Jak podaje portal tvn24.pl, samochód był zaparkowany naprzeciwko centrum handlowego. Przechodzący mężczyzna zauważył, że w środku jest zamknięte dziecko; siedząca w zapiętym foteliku dwulatka nie reagowała na próby kontaktu. Na szczęście przednia szyba w aucie była uchylona - dzięki temu policjanci, których wezwał przechodzień, mogli wyciągnąć dziewczynkę.
Mundurowi wezwali też pogotowie - lekarze stwierdzili jednak, że życiu dziecka nie zagraża niebezpieczeństwo. Chwilę później na parkingu pojawiła się matka dziewczynki. Funkcjonariusze ustalili, że nie było jej półtorej godziny; w tym czasie kobieta robiła zakupy w centrum handlowym. O sprawie powiadomiony zostanie teraz sąd rodzinny.
W 2014 roku, również w Rybniku, zmarła 3-letnia dziewczynka pozostawiona w nagrzanym samochodzie.

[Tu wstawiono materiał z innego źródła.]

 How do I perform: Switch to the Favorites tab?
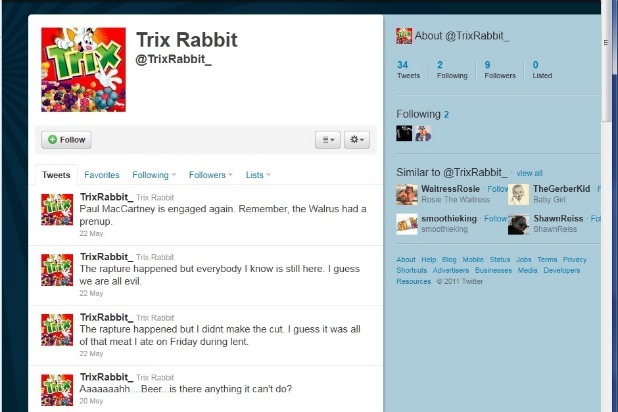click(102, 175)
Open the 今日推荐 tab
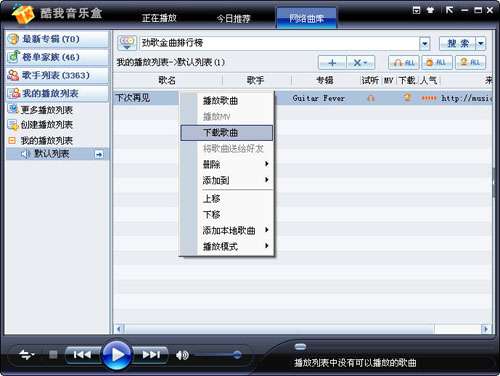 (233, 18)
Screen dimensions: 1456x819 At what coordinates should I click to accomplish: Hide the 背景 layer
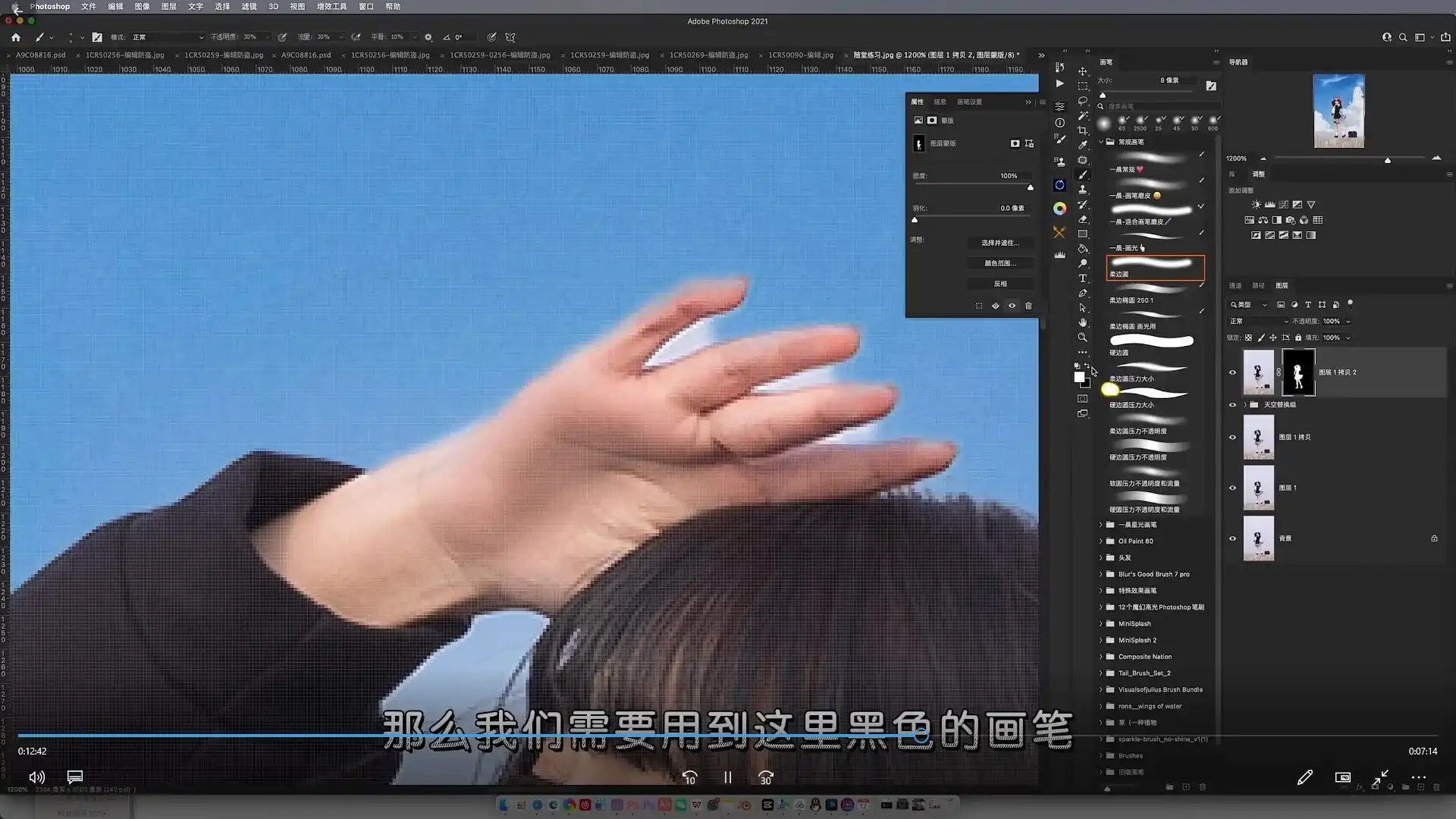1232,538
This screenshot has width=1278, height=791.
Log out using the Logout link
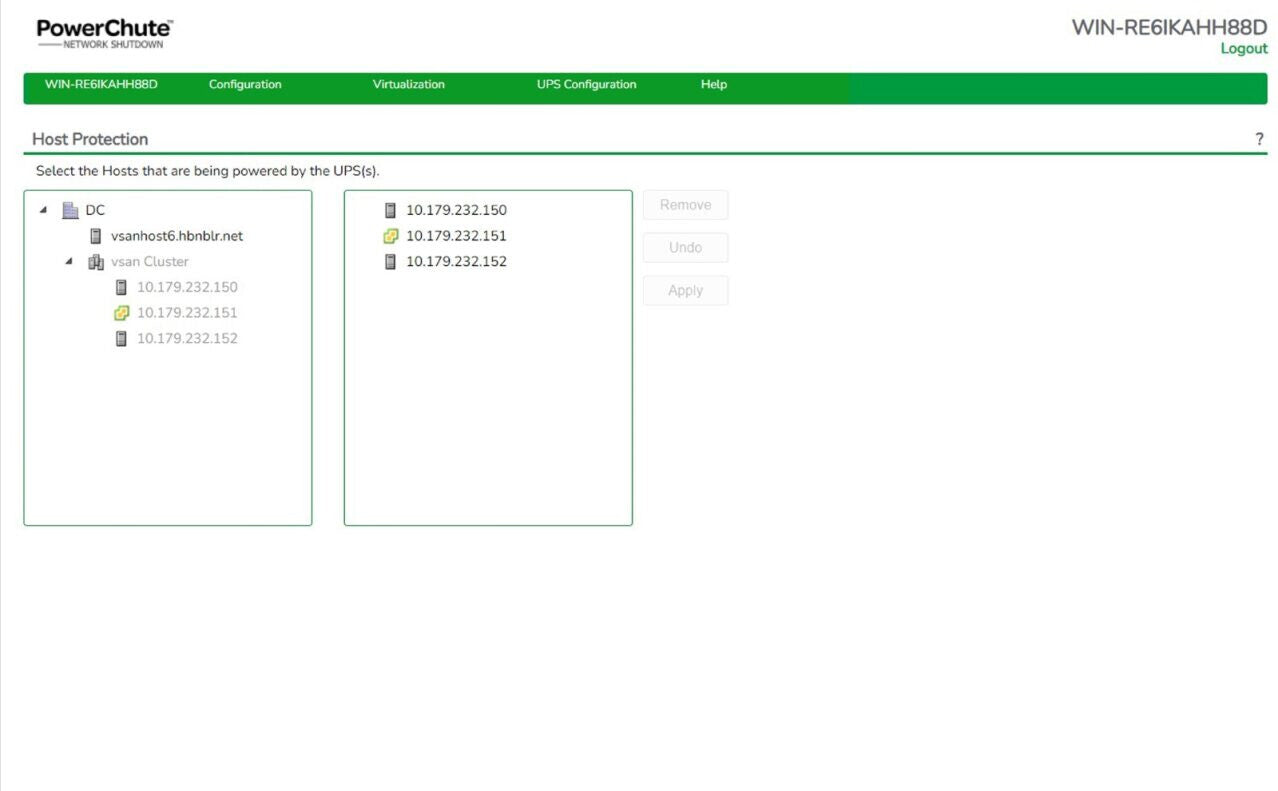point(1243,49)
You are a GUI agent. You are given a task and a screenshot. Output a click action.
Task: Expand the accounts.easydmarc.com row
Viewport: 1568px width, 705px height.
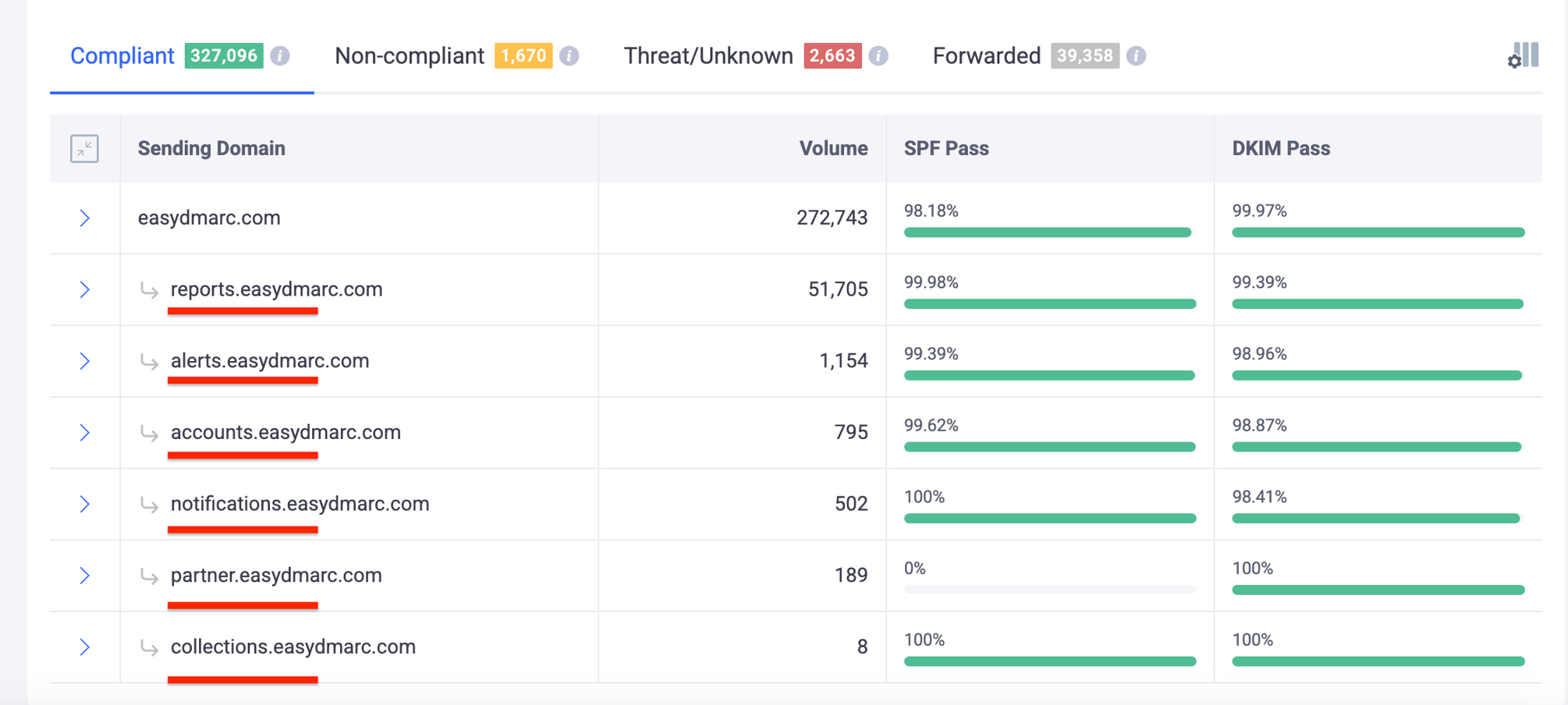pyautogui.click(x=85, y=433)
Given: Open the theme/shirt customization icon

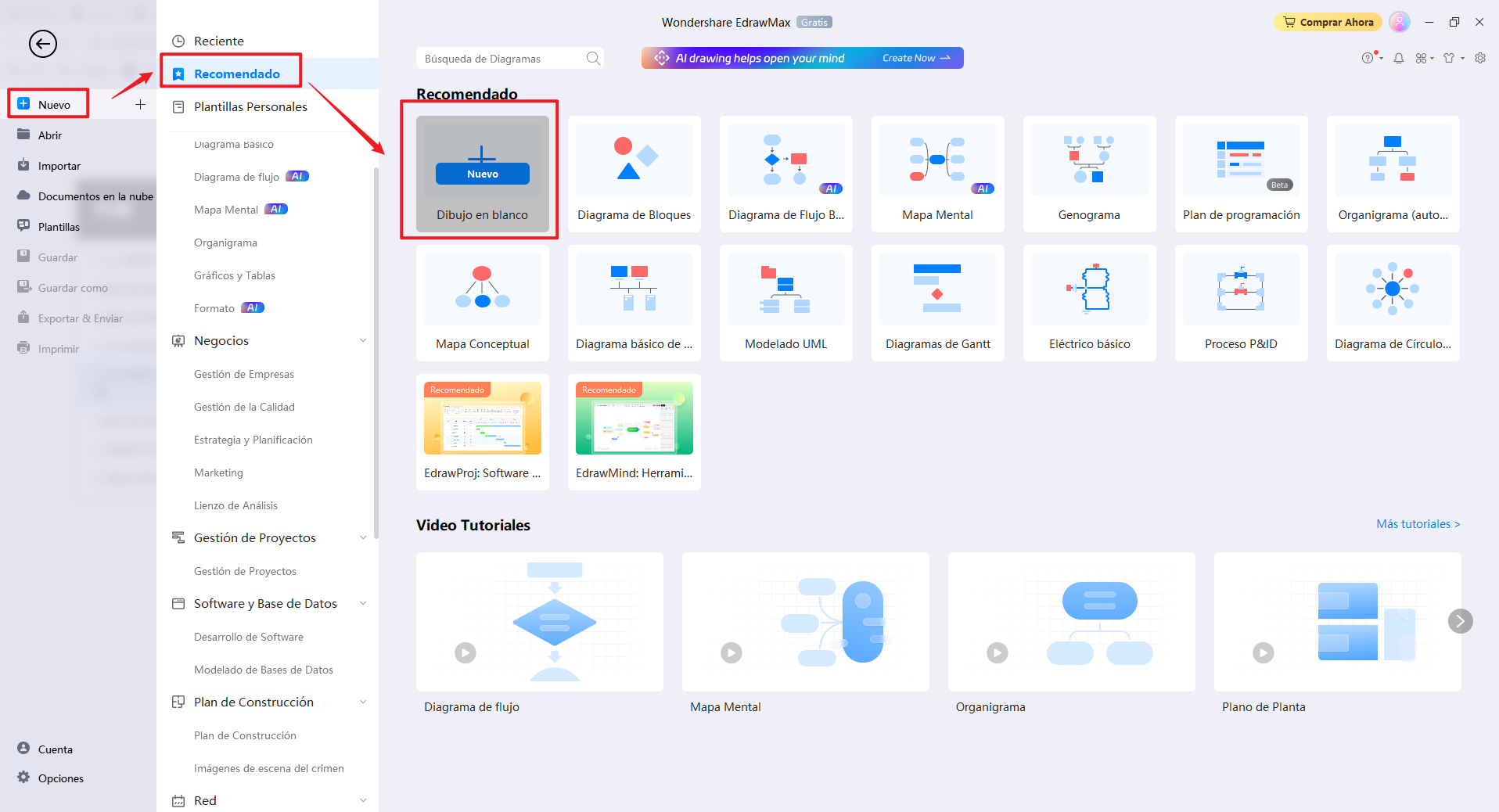Looking at the screenshot, I should pyautogui.click(x=1450, y=58).
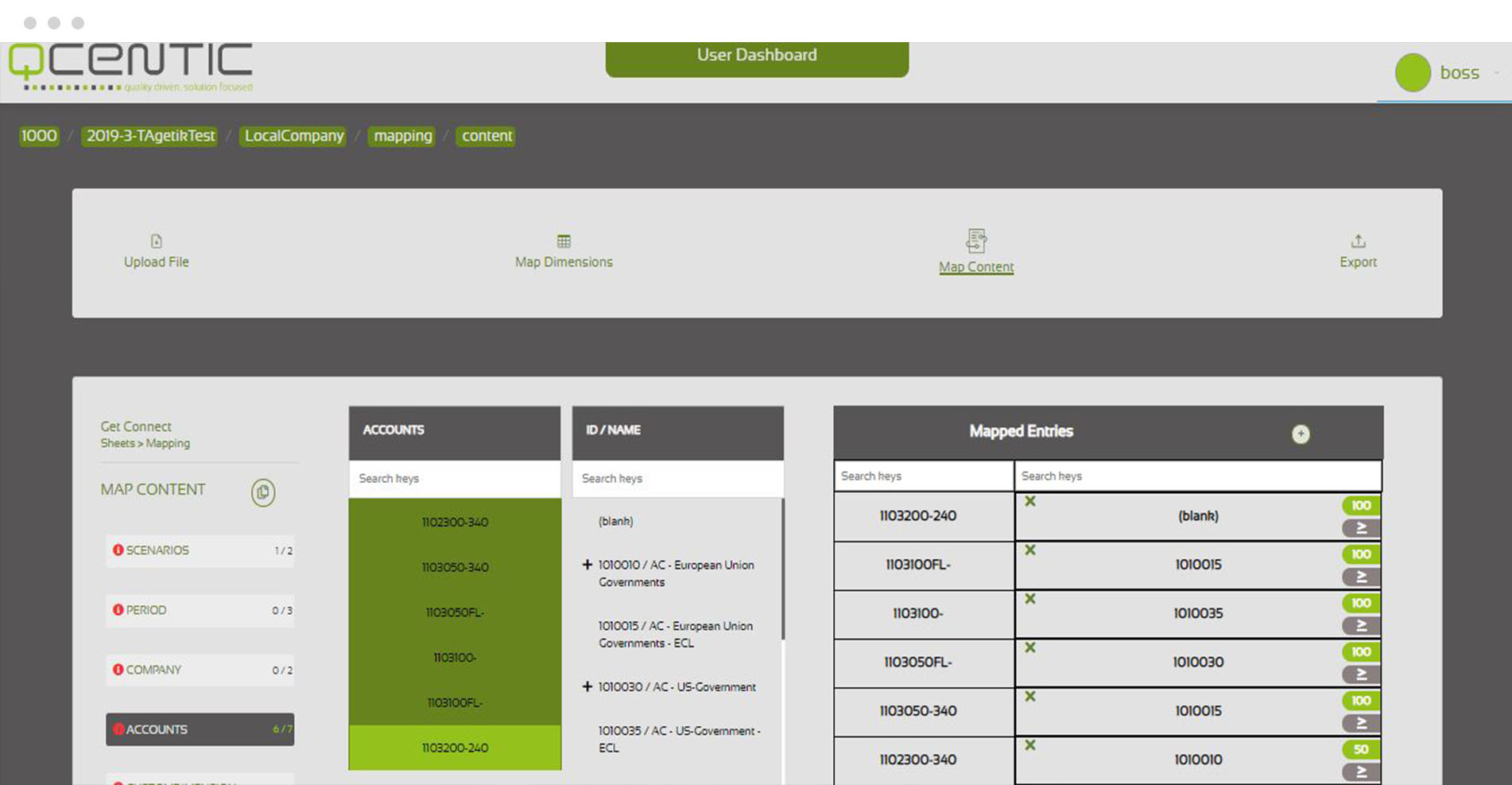Remove the 1103200-240 mapping with X

[1030, 501]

Ojciec dziecka, zamiast odwieźć je do przedszkola, pojechał bezpośrednio na parking, zostawił córkę w samochodzie i poszedł do pracy.
O tym, że dziewczynka została w aucie, zorientował się dopiero po zakończeniu pracy. Próby reanimacji i interwencja wezwanego pogotowia nie dały rezultatu; 3-latki nie udało się uratować.